SELECT COMMITTEE ON CONSERVATION OF WILDLIFE RESOURCES

A. WILLIS ROBERTSON, Virginia, Chairman SCHUYLER OTIS BLAND, Virginia

AUGUST H. ANDRESEN, Minnesota JAMES P. RICHARDS, South Carolina

W. STERLING COLE, New York JOHN D. DINGELL, Michigan

PEHR G. HOLMES, Massachusetts JOHN J. COCHRAN, Missouri

HOMER D. ANGELL, Oregon

C. W. (RUNT) BISHOP, Illinois
HERBERT C. BONNER, North Carolina WALTER E. BREHM, Ohio
J. HARDIN PETERSON, Florida
VIRGIL CHAPMAN, Kentucky
HENRY M. JACKSON, Washington

ELIZABETH BOND, Clerk

STATEMENT OF DR. IRA N. GABRIELSON, DIRECTOR, FISH AND

WILDLIFE SERVICE, ACCOMPANIED BY FREDERICK C. LINCOLN, IN CHARGE OF MIGRATORY BIRD INVESTIGATIONS, DIVISION OF WILDLIFE RESEARCH, AND DR. H. J. DEASON, SPECIAL ASSISTANT TO THE DIRECTOR, FISH AND WILDLIFE SERVICE

Dr. GABRIELSON. Mr. Chairman, I offer the formal statement for your consideration at this time.'

(The statement referred to is as follows:)

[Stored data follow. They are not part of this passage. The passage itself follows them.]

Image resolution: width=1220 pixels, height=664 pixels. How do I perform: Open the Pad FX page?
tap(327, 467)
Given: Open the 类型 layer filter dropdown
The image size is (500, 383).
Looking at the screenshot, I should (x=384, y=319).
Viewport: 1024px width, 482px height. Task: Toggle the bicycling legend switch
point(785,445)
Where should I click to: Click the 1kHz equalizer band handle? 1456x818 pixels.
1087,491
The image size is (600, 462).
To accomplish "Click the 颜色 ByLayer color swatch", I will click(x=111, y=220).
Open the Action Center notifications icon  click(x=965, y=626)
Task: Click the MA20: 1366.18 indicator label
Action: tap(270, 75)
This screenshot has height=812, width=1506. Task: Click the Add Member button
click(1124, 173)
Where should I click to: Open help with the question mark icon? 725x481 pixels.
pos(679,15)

THE FISH AND WILDLIFE SERVICE

The Nation's wildlife resources—from deer to rabbits and from whales to sardines—are helping to win the war by furnishing food, furs, feathers, vitamins, essential industrial oils, and glycerin, as well as providing relaxing recreation for war workers.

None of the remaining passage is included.